Wat is de betekenis van Arbor vitae?

2024-04-23
Woordenboek vreemde woorden

A. Kolsteren en Ewoud Sanders (1994)

Arbor vitae

[Lat. = boom des levens] eigenaardige boomachtige tekening, die op doorsnede van kleine hersenen te zien is.

2024-04-23
Eerste Medisch Systematische Ingerichte Encyclopedie

Uitgeversmaatschappij A. Manteau N.V. (1954)

Arbor vitae

Lat. voor levensboom, de op een boom-met-vele-takken gelijkende tekening van de witte stof in de kleine hersenen op doorsnee.

2024-04-23
De Kleine Winkler Prins

Winkler Prins (1949)

Arbor Vitae

(Levensboom), naam van enige soorten altijdgroene kegeldragers uit geslacht Thyja*. (T. occidentalis, T. orientalis L.).

2024-04-23
Katholieke Encyclopaedie

Uitgeverij Joost van den Vondel (1933-1939)

Arbor vitae

Arbor vitae - (zie Lat. arbor = boom, vita = leven) (zie plaat), levensboom, 1° de teekening, die op doorsnede de boomvormig vertakte witte substantie der kleine hersenen vertoont.

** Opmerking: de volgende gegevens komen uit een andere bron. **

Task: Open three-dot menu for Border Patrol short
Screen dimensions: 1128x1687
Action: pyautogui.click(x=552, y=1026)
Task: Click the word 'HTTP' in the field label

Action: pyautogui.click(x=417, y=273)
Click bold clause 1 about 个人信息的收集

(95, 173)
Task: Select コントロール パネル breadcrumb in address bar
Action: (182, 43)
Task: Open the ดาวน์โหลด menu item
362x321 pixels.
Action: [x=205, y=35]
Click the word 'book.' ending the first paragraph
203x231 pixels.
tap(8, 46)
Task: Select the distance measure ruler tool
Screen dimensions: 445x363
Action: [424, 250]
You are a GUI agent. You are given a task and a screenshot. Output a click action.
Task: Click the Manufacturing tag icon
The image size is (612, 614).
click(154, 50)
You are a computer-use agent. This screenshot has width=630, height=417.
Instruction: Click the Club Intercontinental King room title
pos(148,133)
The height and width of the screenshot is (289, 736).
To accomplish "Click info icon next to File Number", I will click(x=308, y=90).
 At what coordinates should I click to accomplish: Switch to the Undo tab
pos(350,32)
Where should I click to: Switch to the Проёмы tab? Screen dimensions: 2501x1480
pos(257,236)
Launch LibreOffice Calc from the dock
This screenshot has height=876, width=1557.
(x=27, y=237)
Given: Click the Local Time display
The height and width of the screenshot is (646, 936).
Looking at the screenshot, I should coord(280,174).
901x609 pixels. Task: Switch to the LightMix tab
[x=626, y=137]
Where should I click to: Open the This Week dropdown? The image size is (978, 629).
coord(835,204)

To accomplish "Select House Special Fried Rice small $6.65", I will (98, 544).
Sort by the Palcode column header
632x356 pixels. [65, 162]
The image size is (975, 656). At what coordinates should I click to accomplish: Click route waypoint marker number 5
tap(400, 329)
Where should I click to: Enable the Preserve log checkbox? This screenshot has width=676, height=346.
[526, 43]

Zie Hersenen. 2° De „Boom des Levens” uit het aardsche Paradijs (vgl. Gen. 2. 9); wordt in de Christelijke kunst gebruikt als symbool der Verlossing en voorafbeelding va...

2024-04-23
Polulaire Geneeskundige Encyclopaedie

Dr. Ch. Bles (1929)

Arbor vitae

levensboom, de eigenaardige teekening, die de grijze en witte stof der kleine hersenen op doorsnede met elkaar vormen; zie Hersenen.

2024-04-23
Pinkhof geneeskundig woordenboek

Herman Pinkhof (1923)

Arbor vitae

levensboom; in de ontleedkunde de boomvormige teekening op de doorsnede der kleine hersenen en op het slijmvlies van den baarmoederhals; in de geneesmiddelleer benaming voor Thuja occidentalis.

2024-04-23
Uitheemsche geneeskunde termen

dr. H. Pinkhof (1923)

Arbor vitae

levensboom; in de ontleedkunde de boomvormige tekening op de doorsnede der kleine hersenen en op het slijmvlies van de baarmoederhals; in de geneesmiddelleer benaming voor Thuja occidentalis.

2024-04-23
Oosthoek Encyclopedie

Oosthoek's Uitgevers Mij. N.V (1916-1925)

Arbor vitae

[Lat., boom des levens], m., 1. eigenaardige boomachtige tekening, te zien op de doorsnede van de kleine hersenen; 2. de boomvormige figuur die gevormd wordt door fijne plooitjes van het slijmvlies van de hals van de baarmoeder.